Le lendemain, je retournais chez Louis. Nous n'avions pas fini la maquette de l'exposé et il n'était pas venu en cours de la journée, si bien que j'avais été obligé de reprendre le bus. Il pleuvait et la petite place était déserte lorsque je la traversais. Le hall de l'immeuble sentait cette fois ci l'oignon, mais le carrelage collait toujours autant. Je montais les escaliers quatre à quatre. Jay m'ouvrit de nouveau, mais cette fois ci elle ne m'interrogea pas et me sourit tout de suite. Elle paraissait mieux qu'hier, et était maquillé. Louis était devant la télé, et je me surpris à remarquer qu'il était plutôt mignon, dans son sweat trop grand et son jean moulant. Je n'avais jamais fait vraiment attention à lui en classe. Il s'asseyait dans le fond, venait quand ça l'arrangeait et repartait comme un ombre. Alors le voir me sourire me fit me sentir important, sans que je comprenne pourquoi. Est ce que nous allions devenir amis ? En tout cas je l'appréciais. Il était intelligent, ne parlais pas pour ne rien dire et ne cherchais pas à être trop envahissant. Pourquoi n'avait il pas d'amis à l'unversité ? Est ce qu'il vivait seul avec sa mère ? Je secouais la tête lorsqu'il se redressa. Jay me proposa un thé et comme Louis lui en demanda un, j'acceptais sa proposition. Comme la veille, il m'entraîna dans sa chambre et je m'assis sur le lit. Cette fois ci il me regardait et paraissait moins gêné.

- T'étais pas obligé d'accepter son thé tu sais.

- J'avais envie d'en boire un.

Il sourit simplement et sortit nos notes de la veille. Il n'avait pas d'ordinateur et nous cherchions les informations dont nous avions besoin dans ses nombreux livres, ce qui s'avérait être une tâche aussi fastidieuse qu'amusante. Jay frappa à la porte et entra sans attendre, un plateau à la main.

- Voilà les garçons.

Elle déposa le tout sur le lit, à côté de moi.

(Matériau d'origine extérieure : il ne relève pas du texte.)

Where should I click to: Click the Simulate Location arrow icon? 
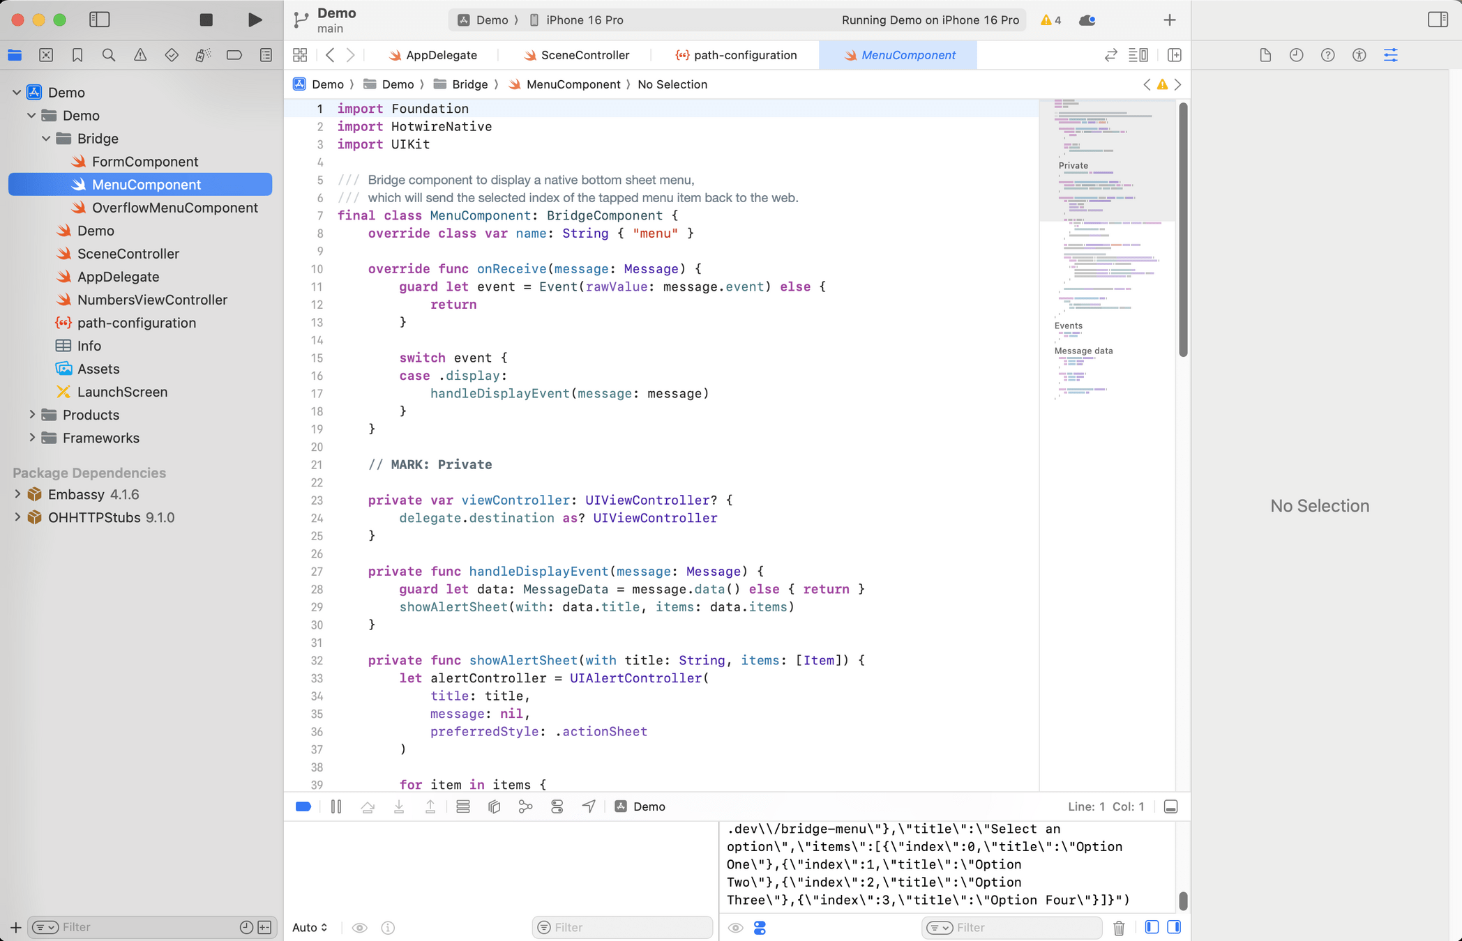click(x=589, y=806)

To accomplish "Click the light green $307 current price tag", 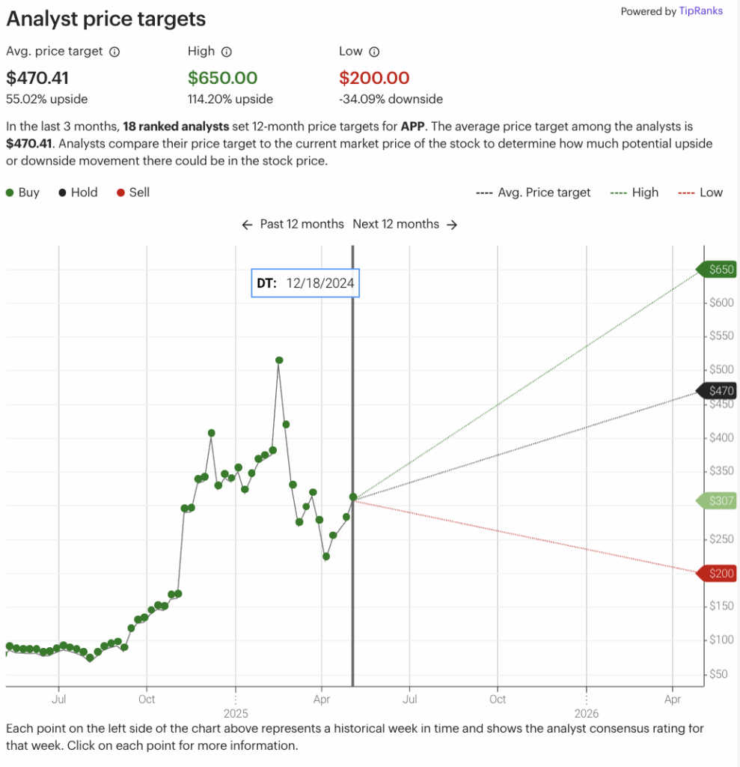I will pyautogui.click(x=717, y=501).
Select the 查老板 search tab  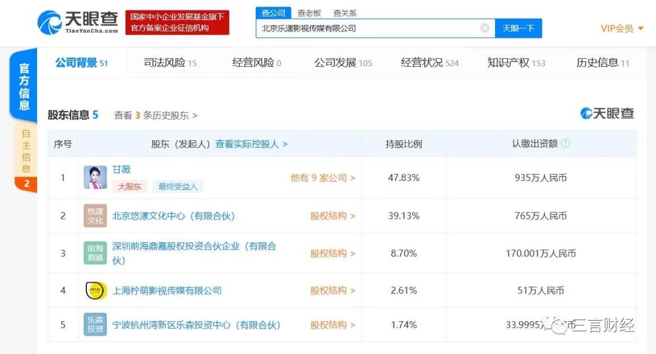pos(309,13)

- Vous n'avez besoin de rien d'autre ?

- Non, merci maman.

- Bon courage.

Elle repartit et je fixais un instant la porte close. Louis vint s'asseoir près de moi, les feuilles à la main.

- Bon, je pensais qu'on pourrait réfléchir à la partie III comme on a bien avancé sur les autres. C'est la plus simple à mon avis, il faudra juste faire une analyse assez pointue de... Tu m'écoutes Harry ?

Je tournais la tête vers lui, fronçant les sourcils.

- Non. Pardon.

- Pas grave... Quelque chose ne vas pas ?

- Et toi ?

Un éclair étrange passa dans ses yeux. Il me fixa un instant sans ciller et esquissa un sourire, qui tordit sa bouche d'une drôle de manière.

- Je vais bien, merci.

- Pourquoi tu ne viens presque pas en cours ?

- Ce n'est pas ton problème.

- En effet... Je suis désolé. Je sais pas pourquoi...

- C'est bon, Harry.

Un silence gêné s'installa entre nous. Louis fixait ses pieds nus et j'attrapais ma tasse pour boire une gorge de thé. Il était brûlant et je sentis les larmes me monter aux yeux. Soudain j'étais fatigué. De l'odeur qui flottait ici, des Louis et ses yeux vides, de Jay qui souriait trop pour que ce soit vrai, de la vue triste par la fenêtre et de cet exposé que je n'avais pas envie de présenter. Je reposais la tasse et me levais. Sur le bureau de Louis il y avait des dessins. Je me saisis de la première feuille. C'était l'esquisse d'un homme. Allongé sur le sol, il pleurait. Ses muscles formaient un drôle d'arrondi, il semblait être en train de se replier comme un escargot. Une flaque de sang tâchait ses vêtements.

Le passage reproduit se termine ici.